THE DEBTOR’S ETHIC REVISITED with John Piper

A couple Sundays ago, as I was preaching from Romans 3, I mentioned the danger of having a “Debtor’s Ethic” as it regards our motivation for the Christian life.  At that time, I came down hard on any perspective that might lead us to believe we must (or even could) pay God back for our salvation.  I want to clarify those remarks by citing John Piper in my article this week.  It is wrong for us to live for Christ on the basis that we somehow need to pay God back. However, it is not wrong to be dependent upon God, even “indebted” to Him, for the grace He grants us every single day.  Here are John Piper’s answers regarding this important issue:

Is gratitude a bad motivation for obeying God?  It can be a bad thing if we conceive of acting out of gratitude as returning favors, like when somebody invites you over for dinner and out of gratitude you feel the need to invite them over to dinner. If that’s the way we’re thinking about our relationship and obedience to God, it’s bad.

It’s going to be legalistic and devastating. And it’s going to dishonor God, because it says, “OK, God made a deposit in my life of some good and some kindness. Now, as I face the future and ponder what my motivation is for pleasing God or for doing good things that he commands, I must now do something good for him because of what he has done for me in the past.”
It’s that structure of thought that I think is so dishonoring to God, because when I turn to do something good for God, when I turn to take another step in the path of obedience, I need to not say, “God helped me in the past; now I must do something for him in the future.” Rather, I need to say, “God helped me in the past, and now I need his help for the very next moment of my life.”

We don’t give God anything, according to Acts 17:25, but God gives us life and breath and everything. So when a person takes a step of obedience and thinks, “I am paying back to God what he has given to me,” they’re making a profound mistake. They’re not paying anything back if they’re living the way they should. They are depending on new grace to take that step, and therefore they go deeper in debt.

That is why I sometimes call gratitude-based obedience “the debtor’s ethic.” You shouldn’t think of obedience as a mortgage payment, trying to pay God back month by month until you get the debt paid off. Rather, we should think that obedience is going deeper in debt to God every moment, because it takes more grace to be obedient this afternoon than I had yesterday.

So I get more and more from God. I go deeper and deeper into debt, and that’s the best and happiest way to live. We will never get out of debt to grace. And so the thought of gratitude ethic as a kind of payback ethic is devastating to increasing the glory of God’s grace in our lives. We go deeper into debt in grace, not pay it off.
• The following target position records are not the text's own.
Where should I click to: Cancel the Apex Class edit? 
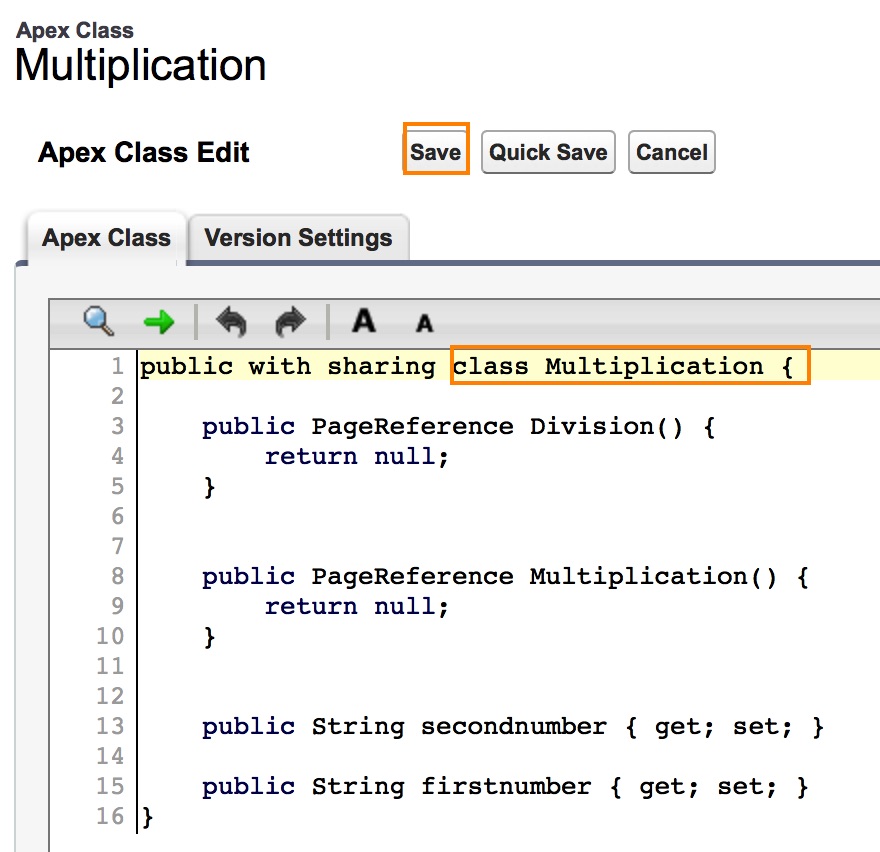pyautogui.click(x=671, y=152)
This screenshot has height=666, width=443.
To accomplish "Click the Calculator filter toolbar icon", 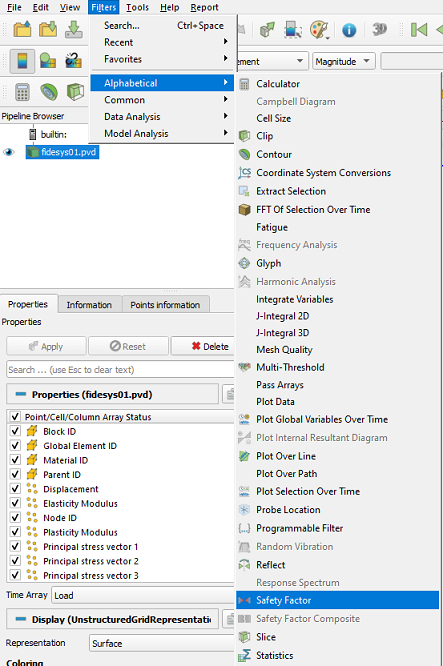I will pyautogui.click(x=23, y=91).
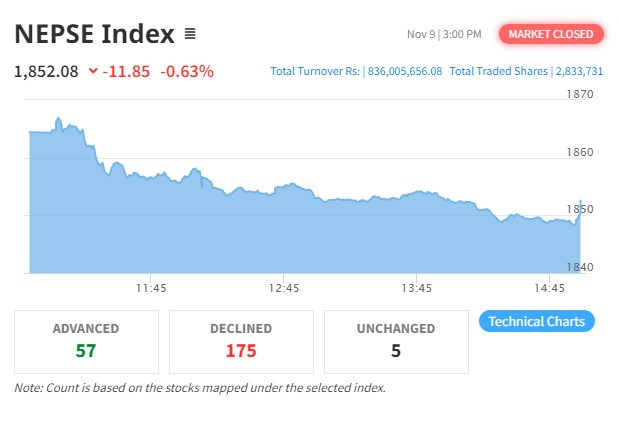Select the Unchanged 5 stocks box
The width and height of the screenshot is (619, 433).
tap(396, 340)
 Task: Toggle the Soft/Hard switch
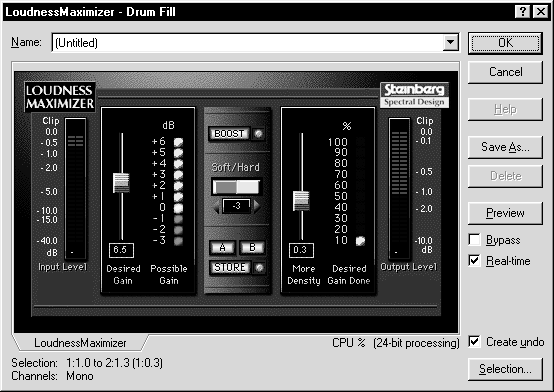point(236,187)
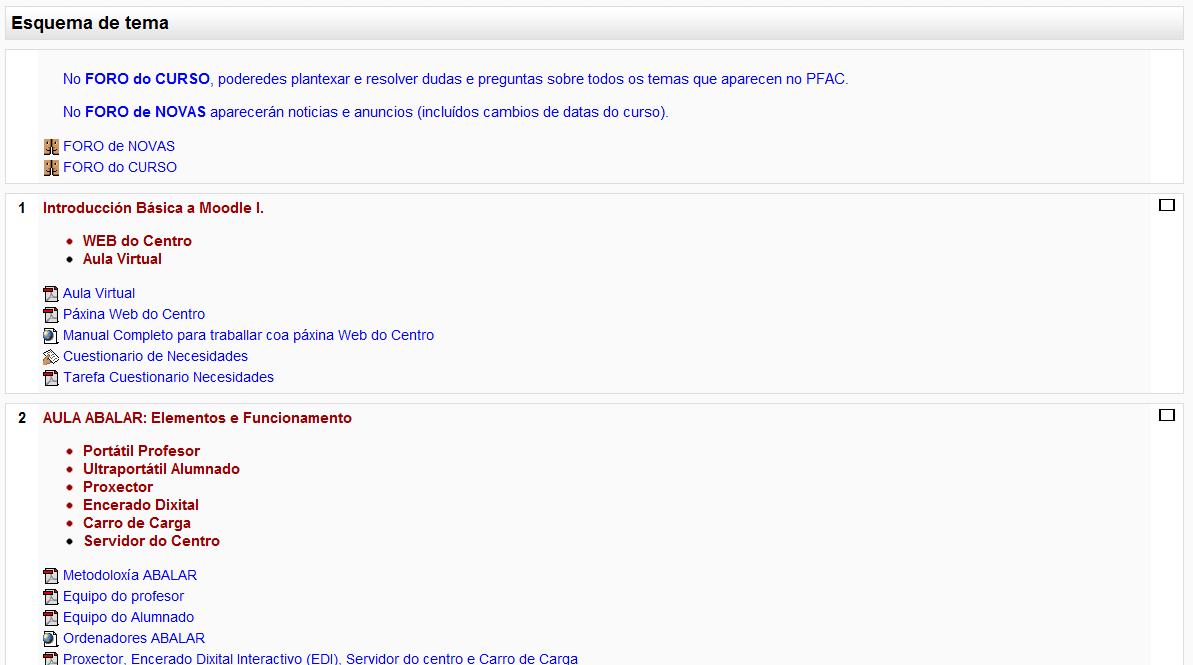Show only topic 1 using its square toggle

(1166, 206)
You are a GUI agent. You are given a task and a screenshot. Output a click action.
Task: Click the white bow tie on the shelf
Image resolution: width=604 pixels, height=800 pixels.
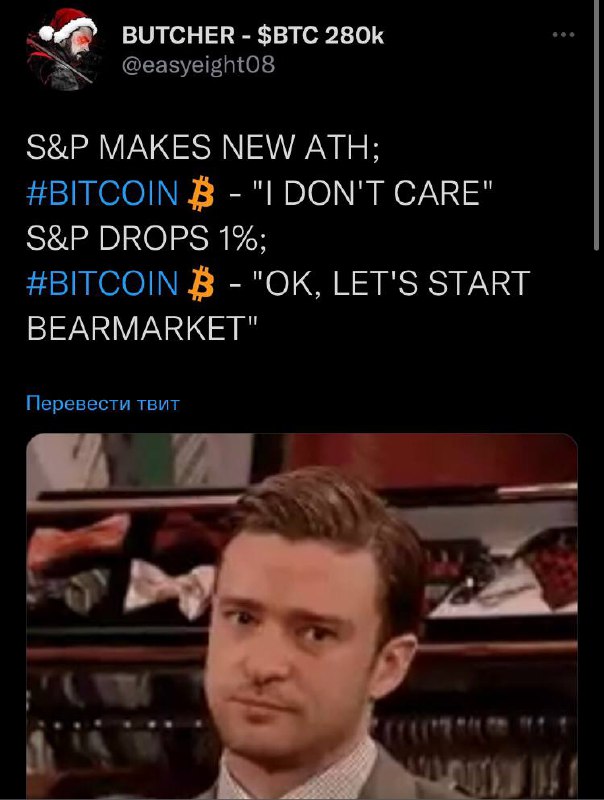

So the greatest Christian is the one who reaches the finish line with the most debt to God?  Exactly, the most conscious debt to God. I want to say “conscious” to emphasize that it is right to be dependent on God moment by moment. And if we’re dependent on God moment by moment to supply grace and ability and everything we need spiritually, emotionally, and materially, then we’ll get out of our head once and for all the notion that we will ever get beyond radical total dependence on him so as to assume a position of payback.